21.  The applicant complained that the proceedings in his case, which lasted for nine years, had been excessively long.

22.  The Government submitted that there had been four different sets of proceedings in the applicant’s case, each with its own, separate object and involving different parties. Each of the four sets of proceedings had finished within a reasonable time. Moreover, the applicant had himself contributed to the length of the proceedings by asking on several occasions for a postponement of court hearings, by failing to object to requests for postponement by the other party to the proceedings and by asking for an expert report, which further delayed the proceedings.

23.  The Court reiterates that the reasonableness of the length of proceedings must be assessed in the light of the circumstances of the case and with reference to the following criteria: the complexity of the case, the conduct of the applicant and the relevant authorities, and what was at stake for the applicant in the dispute (see, among many other authorities, Frydlender v. France [GC], no. 30979/96, § 43, ECHR 2000-VII, and Cravcenco v. Moldova, no. 13012/02, § 44, 15 January 2008).

1.  Period to be taken into consideration

24.  The Court notes that Moldova ratified the Convention on 12 September 1997. Accordingly, the period of time during which the initial set of proceedings took place, up until that date, falls outside the Court’s jurisdiction ratione temporis. However, the stage of proceedings reached by that date may be taken into consideration in accordance with the Court’s case-law (see, for example, Foti and Others v. Italy, 10 December 1982, § 53, Series A no. 56, and Styranowski v. Poland, 30 October 1998, § 46, Reports of Judgments and Decisions 1998-VIII).

25.  The Court takes note of the Government’s submission that the proceedings in the applicant’s case consisted of four separate court actions, which should not be considered as one set of uninterrupted proceedings. However, it finds that the object of all the proceedings, in which the applicant participated, was the same: the delimitation of his land from that of his neighbour and the issuing of the relevant documents to confirm such delimitation. Since the domestic courts referred, as late as 2004, to the municipality’s decision of 1997, and this had been the subject of the two other previous sets of proceedings within the Court’s jurisdiction, between the parties or between one of the parties and the municipality, the Court is satisfied that the dispute between the applicant and E. over the allocation of their land, with the involvement of the municipality, was the subject of all four actions examined by the courts.

26.  It appears from the documents in the file that the dispute between the applicant and E. only truly ended when the enforcement warrant issued on 26 May 2004 was enforced (see paragraph 16 above). The Court reiterates that “execution of a judgment given by any court must ... be regarded as an integral part of the ‘trial’ for the purposes of Article 6” (see the Hornsby v. Greece judgment of 19 March 1997, § 40, Reports 1997-II, and Prodan v. Moldova, no. 49806/99, § 52, ECHR 2004-III (extracts)). The parties did not inform the Court of the date when the order of 26 May 2004 was enforced, which leads the Court to presume that it was enforced shortly after its adoption.

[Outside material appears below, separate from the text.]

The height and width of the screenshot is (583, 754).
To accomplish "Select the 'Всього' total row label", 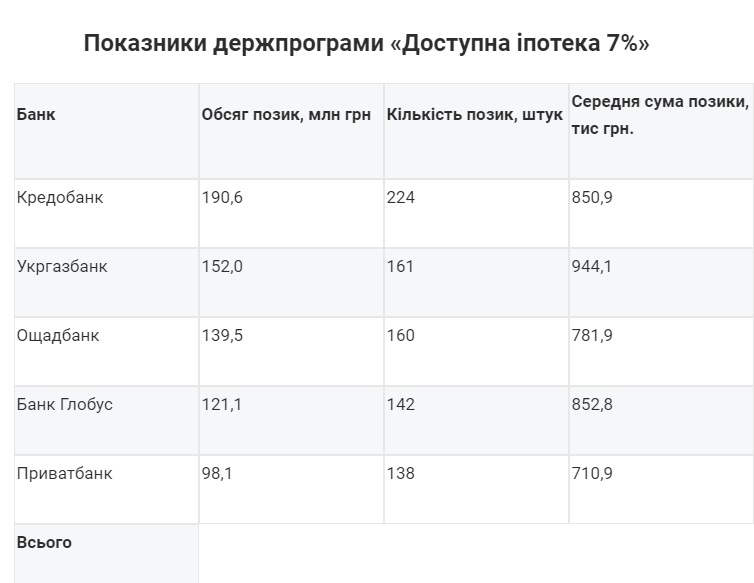I will point(107,554).
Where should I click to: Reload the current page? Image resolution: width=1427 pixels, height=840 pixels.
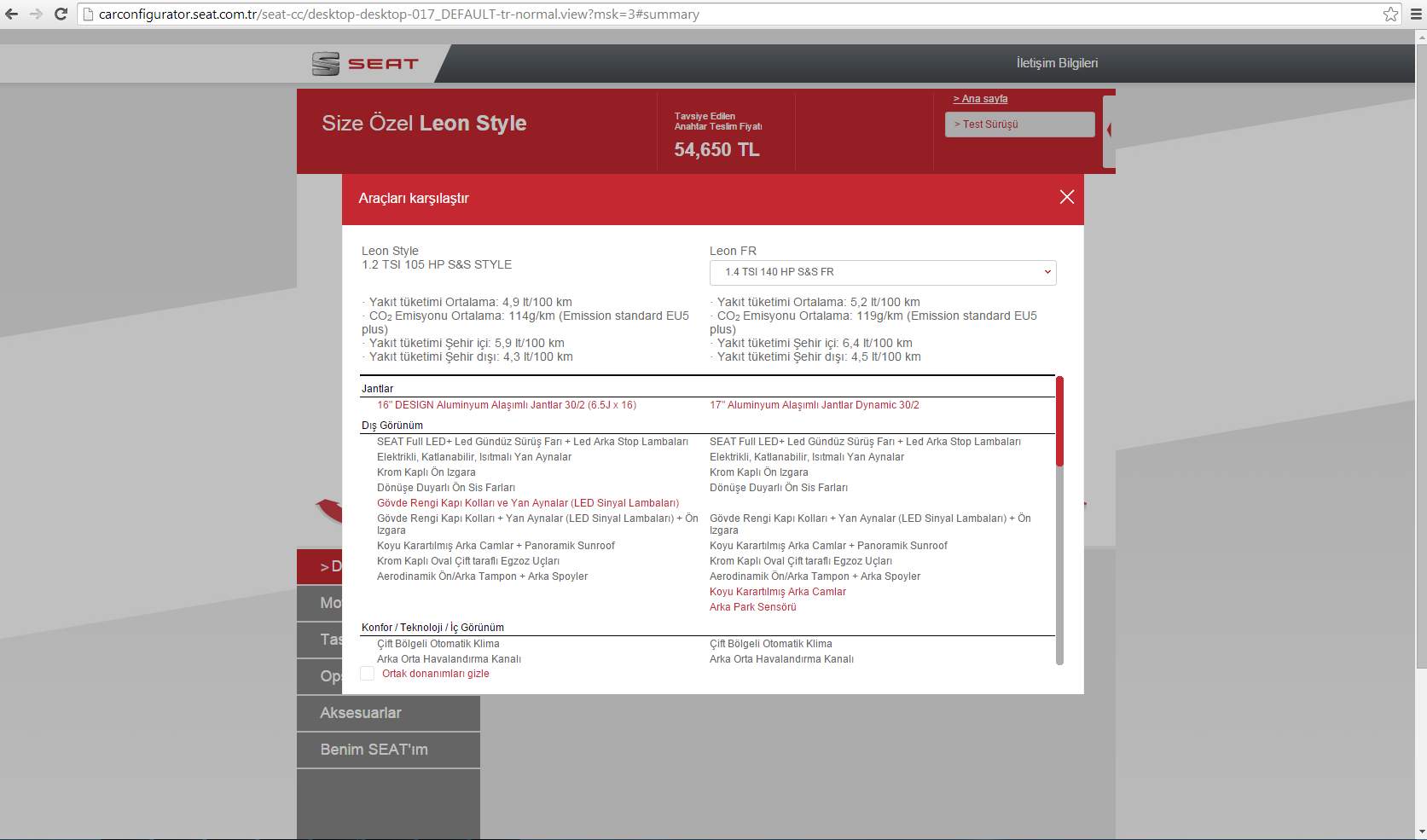tap(61, 14)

27.  The Court, accordingly, considers that all four sets of proceedings relate to the same subject matter. It will therefore consider the period as a whole for the purposes of its Article 6 § 1 analysis, from 12 September 1997 (see paragraph 24 above) until 26 May 2004, that is six years and eight months and 14 days.

2.  Complexity of the case

28.  As concerns the complexity of the case, the Court notes that the domestic courts at one point ordered an expert report to be made, upon the applicant’s request of 30 May 2003 (see paragraph 14 above). The court that ordered that report gave its judgment by 11 July 2003 (see paragraph 15 above), which implies that the report had been made without any delay and did not contribute in any significant manner to the length of the proceedings.

The parties did not inform the Court of any other time-consuming act during the proceedings which could have explained the overall length of the proceedings.

3.  Conduct of the applicant

29.  As to the applicant’s conduct, the Court notes that the Government submitted evidence that the applicant had asked on four occasions for a postponement of the hearings, including at least once because of the need to submit evidence requested by the court in respect of one of his claims. In the court’s view, the applicant was exercising his procedural rights and the delay caused by these postponements cannot be considered as seriously affecting the overall length of the proceedings.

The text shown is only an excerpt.